銀髪の髪をオールバックにし、滞在先の国から少し離れた丘の上で欠伸をしながら目の前の白金色の長い髪を束ねた黒いドレスの女性に眼を向ける。髪と同じ色の瞳に透き通る白い肌、どことなく憂いを秘めた美しい顔。人形のような無機質な表情。太陽光を浴びても夜の気配を感じる美少女とも呼べるような姿。彼女の名はアイシア=ルーンディア。月と夜に愛されし吸血鬼の真祖。
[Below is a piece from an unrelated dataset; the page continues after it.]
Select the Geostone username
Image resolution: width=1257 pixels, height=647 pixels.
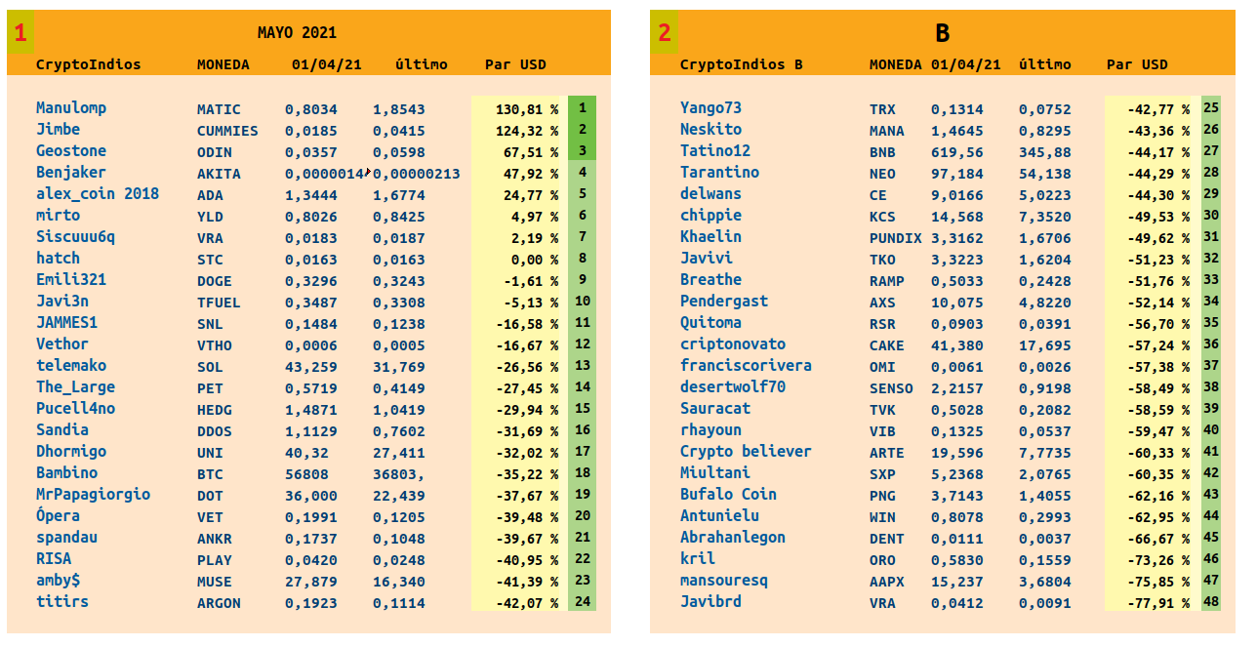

そして勇者であった時代、共にこの世界を歩んだ戦友である。



「ええ、久しいわね、真一、内在する力もまた大きくなったようね」


「ああ、エイジと同じように俺も成長限界はないからな、お前もそうだろ?」


「そうね、大概超越者になった者達は限界を超えてないものとされるからね」


ルーンディアはふむと頷く。


「それでお前が来たのはどんな用事だ?自分の国にいることの多いお前が何の用事もないのへ珍しいよな」


「別に何てことないわ、新たな神獣がこの世界に生まれたってだけ」


「ん?産まれるにはまだ早い時期じゃないか?」


「貴方がしばらく地球にいたのも影響あるみたいね、地球は魔力があっても使う人間がいない、魔力の素となる魔素が充満している、開いたのが賢神であるスピリオネとあなたと、トワ、神性を宿した神でもある貴方達が開けばこの世界にも地球の魔素が流れる、この世界の魔素はいまだかつてないほど循環しているわ」


「うっかりしてたな」


「それに聖なる力と魔なる力を持つ勇者でもある貴方の潜在的な力がこの世界に新たな理を産み出している、貴方、地球でも魔法や魔術を行使したでしょ?」


「ん、ああ」


ルーンディアはふうとため息をつき


「貴方の魔力を通じて地球の技術が魔力の中の法則として産み出されたわ、新たな世界のルールが産まれた、元々地球の技術は問題ない範囲で受け入れていたけど、それ以上の技術が発生できるようになったはずよ、今更新たな理が増えるのは問題はないとは思うけど、新たな力で少し騒がしくなるでしょうね、属性的には貴方の魔力を通してからだから、聖と魔が混じった物を基礎をするでしょうね、あと機械本来の雷の属性かしら」


「創造神の爺にいっとかないとな」


「それは私の方から伝えたわ、気にしないっていってたわよ、それと地球で育てた貴方の息子、ミロク君が地球に育った故に固有魔法を持っている可能性があるって」


「まあ確かにミロクはある意味特殊だからなあ」


「貴方とトワの息子なら貴方達の力を受け継いでいるだろうし、祖父母の方達の力もきっと受け継いでいるはずよね、私も会ってみようかしら」


ルーンディアは頷きながら顎に手をつける


「まあ、他の子供達には大分好かれているからなあ、会ってないのはうちの長男と次男だけか」


「ああ、あの二人も大分年離れているからねえ、そう考えたら私達も大分年齢重ねたわね」


「言うなよ、不死で不老になったが若者達の流行についてけんのが地味にダメージを喰らう」


「まあいいじゃない、文明が滅ぼうともきちんとまた文明が芽吹き、そのたびに私達は見守れたわけだから」


「そうだな」


真一はにこやかに微笑む。


「真一の末の息子、他の皆も興味もっているみたいよ、親友の息子ほど可愛いみたいだかね」


「お前らも親だろうに」


「娘や息子達は大きくなって自立してるからね、それに数百年も生きていたら、大人でしょ」


「まあ人間からしてみたらもう化け物の領域だけどな」


「だから、興味あるのよ、人であり神であり、そして」


「それ以上は黙っといた方がいいな」


「そうね、約束の日まではね」


ルーンディアはくすりと笑うと


「マリアベルちゃんのとこよね、折角だから会いにいくわ、トワによろしく」


「ああ、可愛がってくれ」


「ええ、勿論」


ルーンディアはくすりと笑うとその場から消える。


「相変わらずだなあ」

真一は肩を竦めて空を見た。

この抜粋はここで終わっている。